◆ Work instructions: Please return the lines below verbatim, beginning at the one that has "Click the WAIST column header" and stopping after the one that has "This screenshot has width=863, height=641.", and add no other lines.

○ ○ ○ ○ ○ ○ ○

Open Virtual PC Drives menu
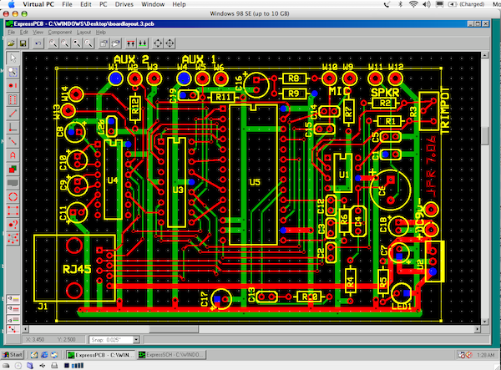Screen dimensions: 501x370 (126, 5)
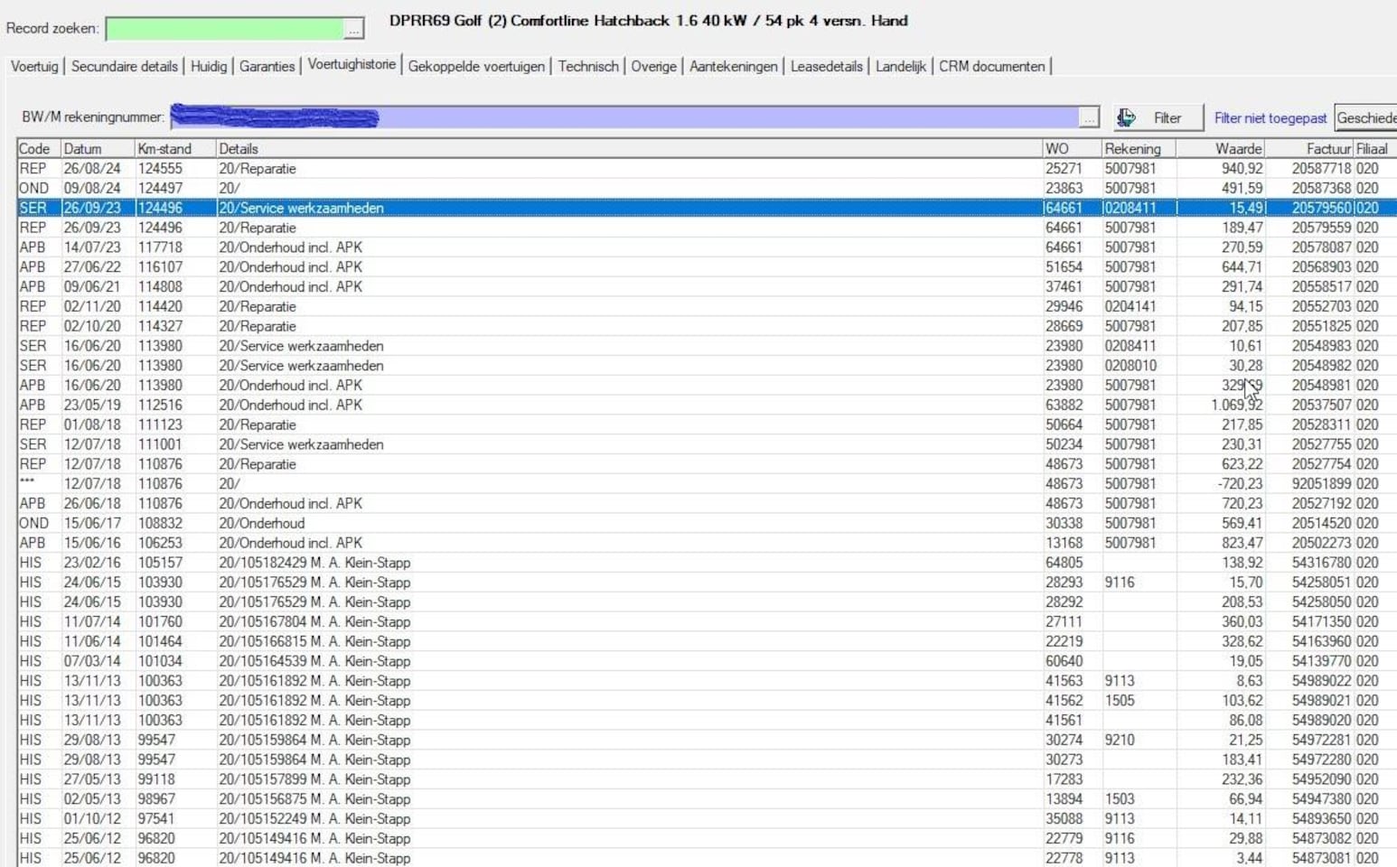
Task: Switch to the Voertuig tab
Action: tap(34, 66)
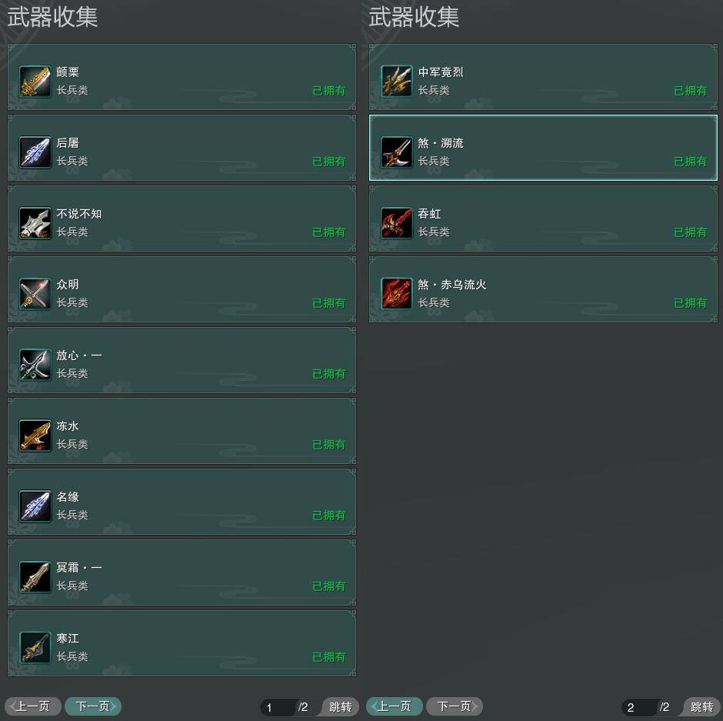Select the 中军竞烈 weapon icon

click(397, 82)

○ ○ ○ ○ ○ ○ ○

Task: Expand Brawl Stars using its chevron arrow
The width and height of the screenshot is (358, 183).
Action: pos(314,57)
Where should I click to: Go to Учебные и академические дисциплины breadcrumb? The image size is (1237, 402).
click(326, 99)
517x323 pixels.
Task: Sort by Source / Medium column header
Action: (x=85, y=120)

○ ○ ○ ○ ○ ○ ○

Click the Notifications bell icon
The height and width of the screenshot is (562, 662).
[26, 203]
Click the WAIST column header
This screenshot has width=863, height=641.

○ ○ ○ ○ ○ ○ ○

◆ Expected answer:
Click the WAIST column header
This screenshot has width=863, height=641.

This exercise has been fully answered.